→ **What is required**: The reply should reproduce every line of the data below word for word, minus any images.

→ **Record extracts**:
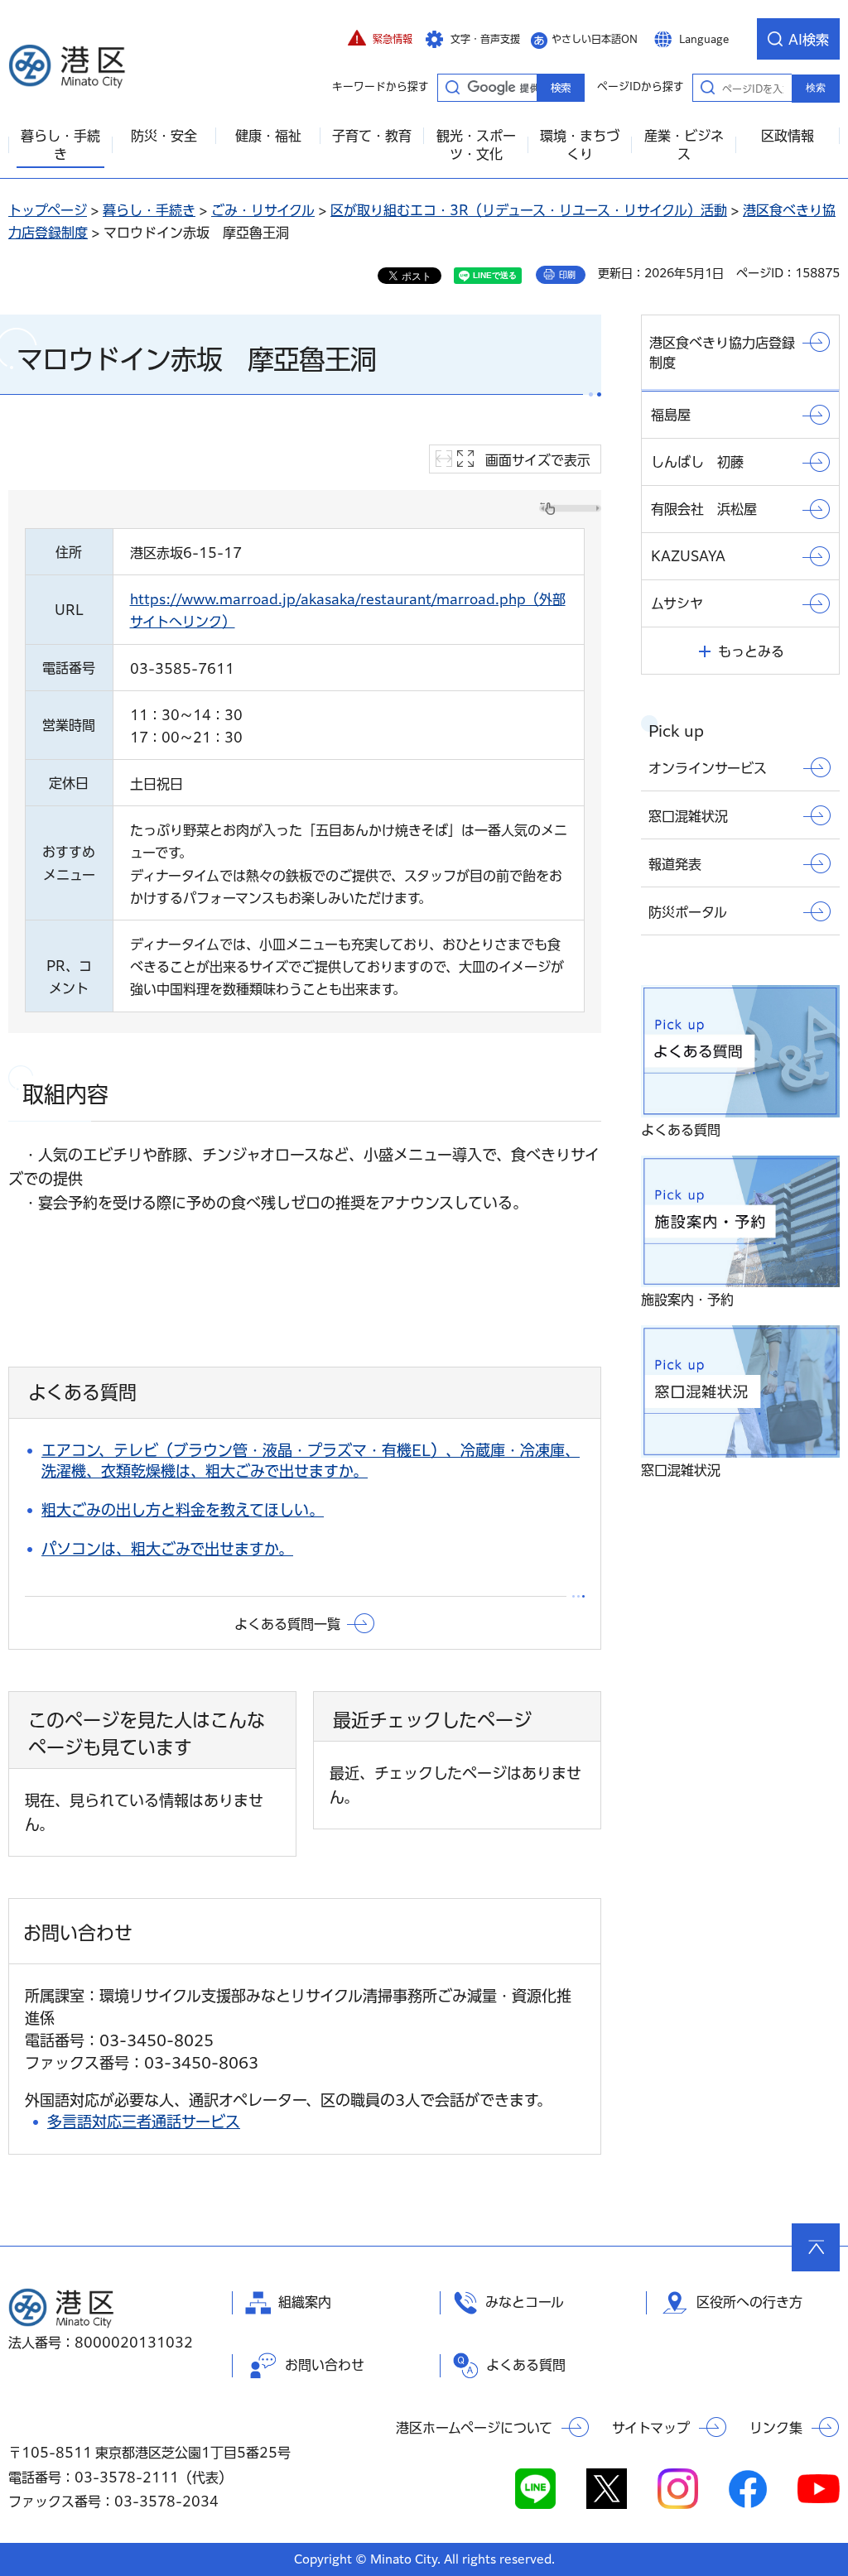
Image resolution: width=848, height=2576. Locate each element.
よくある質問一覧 (287, 1624)
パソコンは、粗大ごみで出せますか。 (167, 1548)
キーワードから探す (452, 87)
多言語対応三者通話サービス (143, 2121)
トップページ (47, 210)
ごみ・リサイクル (263, 210)
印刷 (567, 275)
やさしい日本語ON (595, 39)
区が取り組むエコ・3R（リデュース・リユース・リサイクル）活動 (528, 210)
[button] (380, 39)
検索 (816, 88)
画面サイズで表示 (537, 460)
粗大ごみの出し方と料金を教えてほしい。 (182, 1509)
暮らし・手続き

→ **Task output**:
Image resolution: width=848, height=2576. Locate each element.
よくある質問一覧 (287, 1624)
パソコンは、粗大ごみで出せますか。 (167, 1548)
キーワードから探す (452, 87)
多言語対応三者通話サービス (143, 2121)
トップページ (47, 210)
ごみ・リサイクル (263, 210)
印刷 (567, 275)
やさしい日本語ON (595, 39)
区が取り組むエコ・3R（リデュース・リユース・リサイクル）活動 (528, 210)
[button] (380, 39)
検索 (816, 88)
画面サイズで表示 (537, 460)
粗大ごみの出し方と料金を教えてほしい。 (182, 1509)
暮らし・手続き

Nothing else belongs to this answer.